72 hours is just about long enough to experience Lisbon. It’ll be a struggle to fit everything in, and especially to feel like you’re relaxing at the same time, but, with a little planning, it’s definitely doable.
Of course, 3 days in Lisbon will never be long enough to see everything that there is to see and do here. The city has so many great attractions, bars, and restaurants, it would actually be difficult to see everything in 3 weeks, nevermind three days.
Don’t worry, though: most people that come to Lisbon fall in love with it and end up coming back again and again. Whatever you don’t manage to see this time, you can pencil in for your return trip.
Day 1: Central Lisbon
Regardless of whether you flew into Lisbon on an early morning flight or you arrived the night before, the day has to begin with coffee. This isn’t just because you probably need it, but because that’s how all days begin in Portugal.
Portugal is a big coffee drinking country, and it’s also a country that spends a lot of time at the local pastelaria (café). Coffee is fairly cheap here, often as little as €0.50 for a bica (espresso), and many people go to their local pastelaria several times per day. That’s usually just for coffee, but you can also get both sweet and savory snacks, main meals, and alcohol here. These businesses are basically cafés, restaurants, and bars all in one.

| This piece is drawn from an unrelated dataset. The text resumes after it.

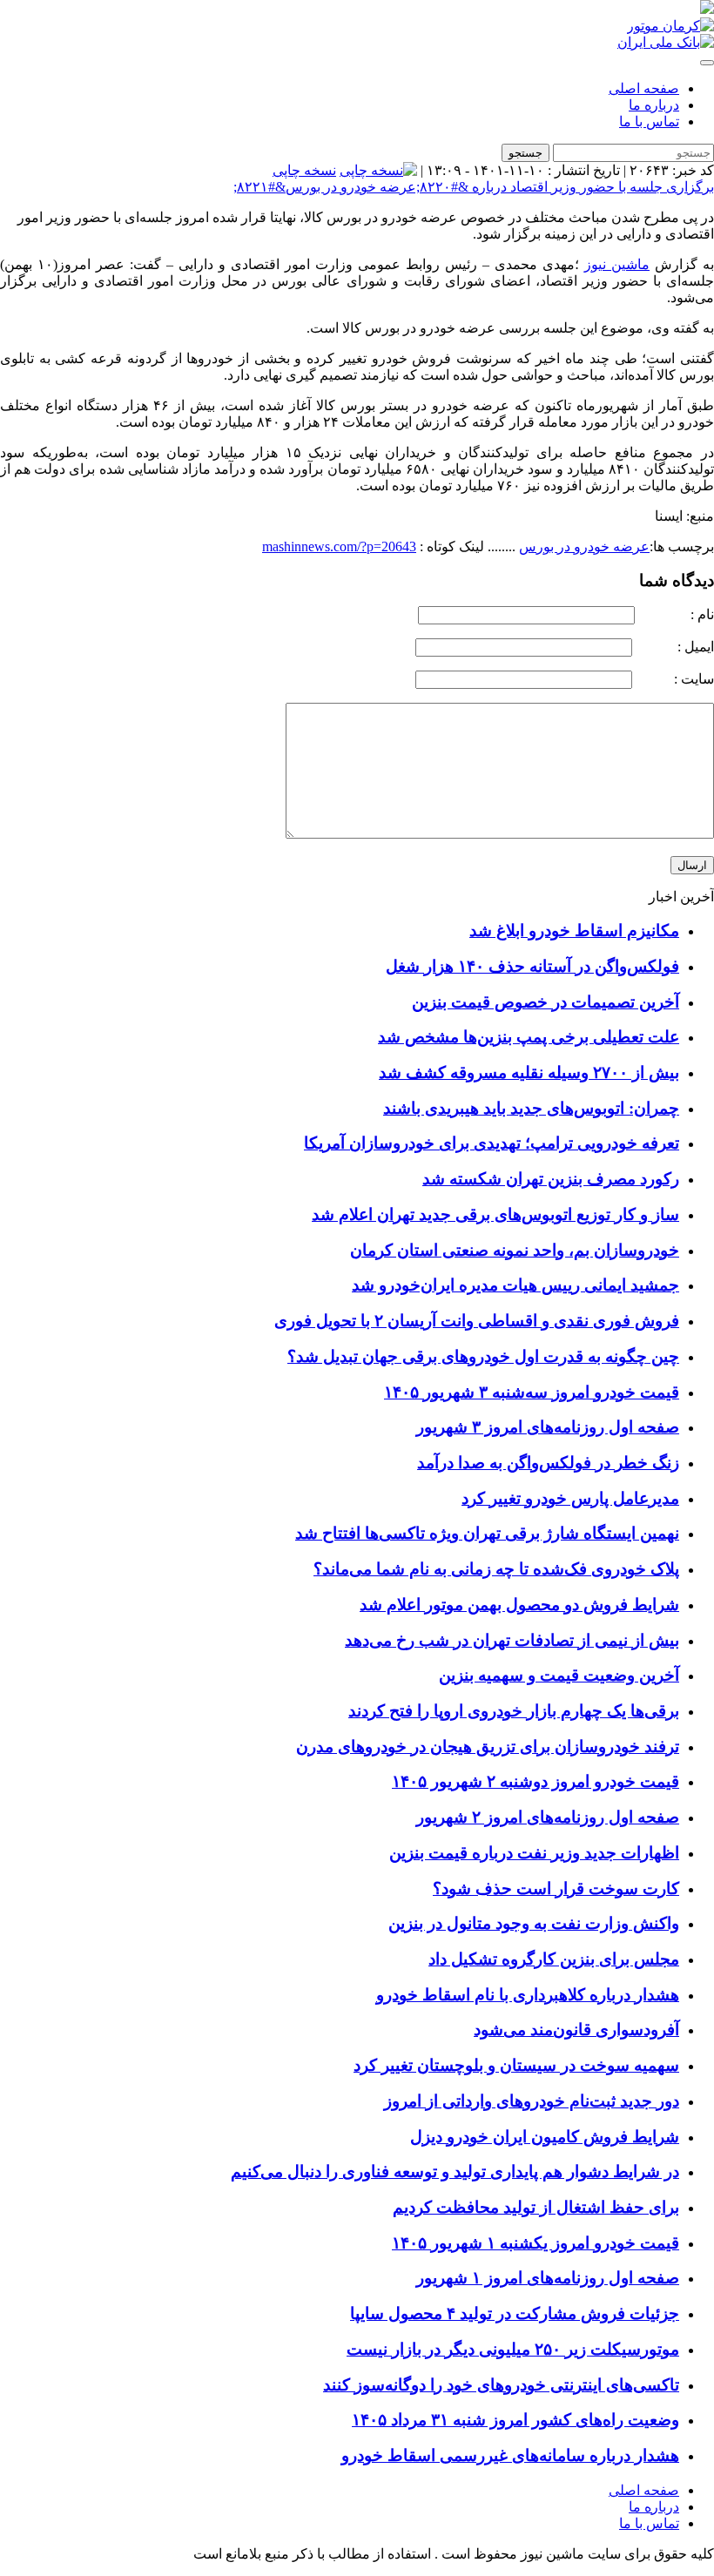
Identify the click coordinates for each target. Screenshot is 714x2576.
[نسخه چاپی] (378, 170)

After you’re caffeinated up, your next step should be to join a walking tour. Walking tours are a great way to see many of the main attractions in a few hours. They’re also a great way of getting to grips with a country’s history and culture. You’ll find several walking tours in Lisbon, organized both by smaller, independent Portuguese companies and international ones.
Withlocals is a great one to keep in mind. The platform connects you directly with local hosts offering many private tours in Lisbon. The activities range from workshops and home dinners to art, history and food tours, and they give you the chance to request a ‘personalized offer’ to the local guide you pick so that you can tailor the itinerary and/or tour inclusions to your wishes.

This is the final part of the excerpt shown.